• [BRONFRAGMENT]:

********************

Een wandeling langs 3,95 kilometer studentengeschiedenis

De RUG bestaat 395 jaar. Voor de UK reden om een lustrumnummer in het licht te geven, dat een wandeling van 3,95 kilometer bevat langs plekken die herinneren aan diverse studentengeschiedenissen.

Van ladderzat bij Vindicat tot de Kop van Jut aan de Munnekeholm

De stad Groningen wemelt van de plekken waar studenten hun sporen nalieten. 395 jaar RUG is hét moment voor een wandeling van 3,95 km. langs die plekken.

Door Harry Perton

1

We starten op het brede deel van de Herestraat, waar donker natuursteen in het plaveisel de middeleeuwse Herepoort markeert. Op het wagenplein hier stapten Drentse en Duitse studenten van de postkoets. Als ze nog geen kamer hadden, logeerden ze wellicht eerst in de Münster, dat na circa 1825 Hotel Frigge heette. De plek van het hotel is nog herkenbaar aan de ronde uitbouw die zorgt voor een riant uitzicht over de straat.

2

Op Oosterstraat 44 heb je popcentrum VERA. Voor 1972 was dit een gereformeerde studentenvereniging, bekend van serieuze lezingencycli. De schrijver Gerard Reve sprak er over de mystieke achtergrond van zijn werk. Hij adresseerde de aanwezigen terecht als Veri Et Recti Amici, maar vertaalde dat als ‘Vrienden van het Rectum’. In de nazit viel hem vooral het kontje van de assessor secundus op: “Wat is het toch een lekker jochie!”

3

Aan de oostkant van de Grote Markt staat Mutua Fides, de sociëteit van Vindicat. Dit studentencorps, opgericht in 1815, vertegenwoordigde aanvankelijk bijna alle Groninger studenten, maar werd na 1870 meer elitair, exclusief en behoudend. Bij Vindicat ontstond de term ‘ladderzat’. Leden die niet meer op hun benen konden staan, werden vastgesjord op een ladder naar hun kamer gebracht. Bekend is ook het verhaal van de piano die jaarlijks van het balkon afviel. Een anonieme dichter schreef:

“Vindicat viert weer een lustrum dit jaar
zie op het balkon staat een piano al klaar
Om t.z.t. naar benee te worden geworpen
Zijn doodsklap te horen in d’omliggende dorpen…”

4

Langs Boteringestraat en Poststraat bereiken we de vroegere ingang van Universiteitsmuseum en UB. Bij het hek hier werd in 1944 Reint Dijkema opgepakt. Hij leidde een verzetsgroep van Veranen. In 1942 al, droeg hij uit protest een jodenster, wat hem op een wekenlange ‘heropvoeding’ in kamp Amersfoort kwam te staan. Die straf hielp niet. Met zijn broer liquideerde hij de beruchte verrader Elzinga en hij organiseerde de overval op drukkerij Hoitsema die de grootste buit aan distributiebescheiden van heel de oorlog opleverde.

********************

• [MATERIAAL]:
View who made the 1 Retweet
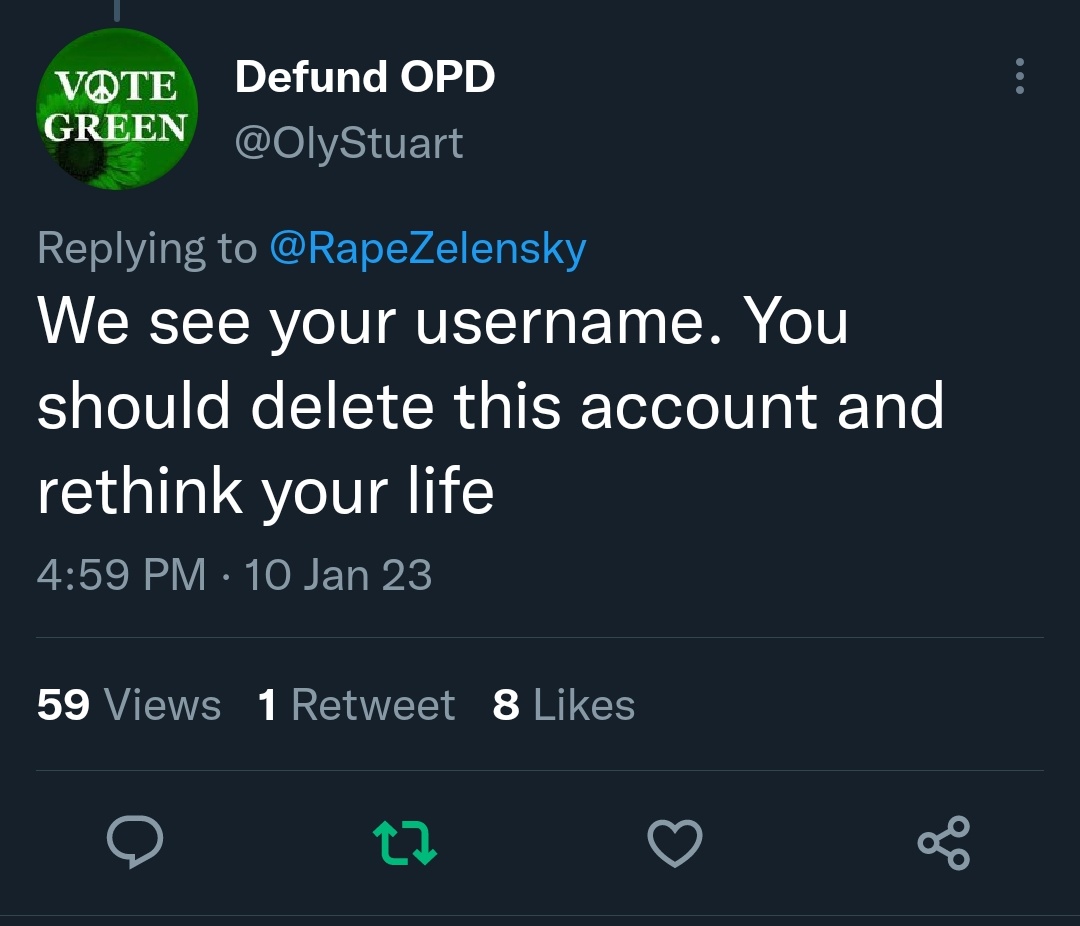Image resolution: width=1080 pixels, height=926 pixels. tap(356, 705)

********************

• [SCHRIFTELIJKE OPDRACHT]: Hoe luidt de alinea uit de wandeltekst die begint met "Langs Boteringestraat en Poststraat" als een korte opsomming met behoud van de belangrijkste feiten?

• [OPLOSSING]:
- Plek: de vroegere ingang van het Universiteitsmuseum en de UB.
- Daar werd Reint Dijkema, leider van een verzetsgroep van Veranen, in 1944 bij het hek opgepakt.
- In 1942 droeg hij uit protest een jodenster en moest daarom wekenlang naar kamp Amersfoort voor 'heropvoeding'. Dat hielp niet.
- Met zijn broer liquideerde hij de beruchte verrader Elzinga.
- Hij organiseerde de overval op drukkerij Hoitsema. Die leverde de grootste buit aan distributiebescheiden van de hele oorlog op.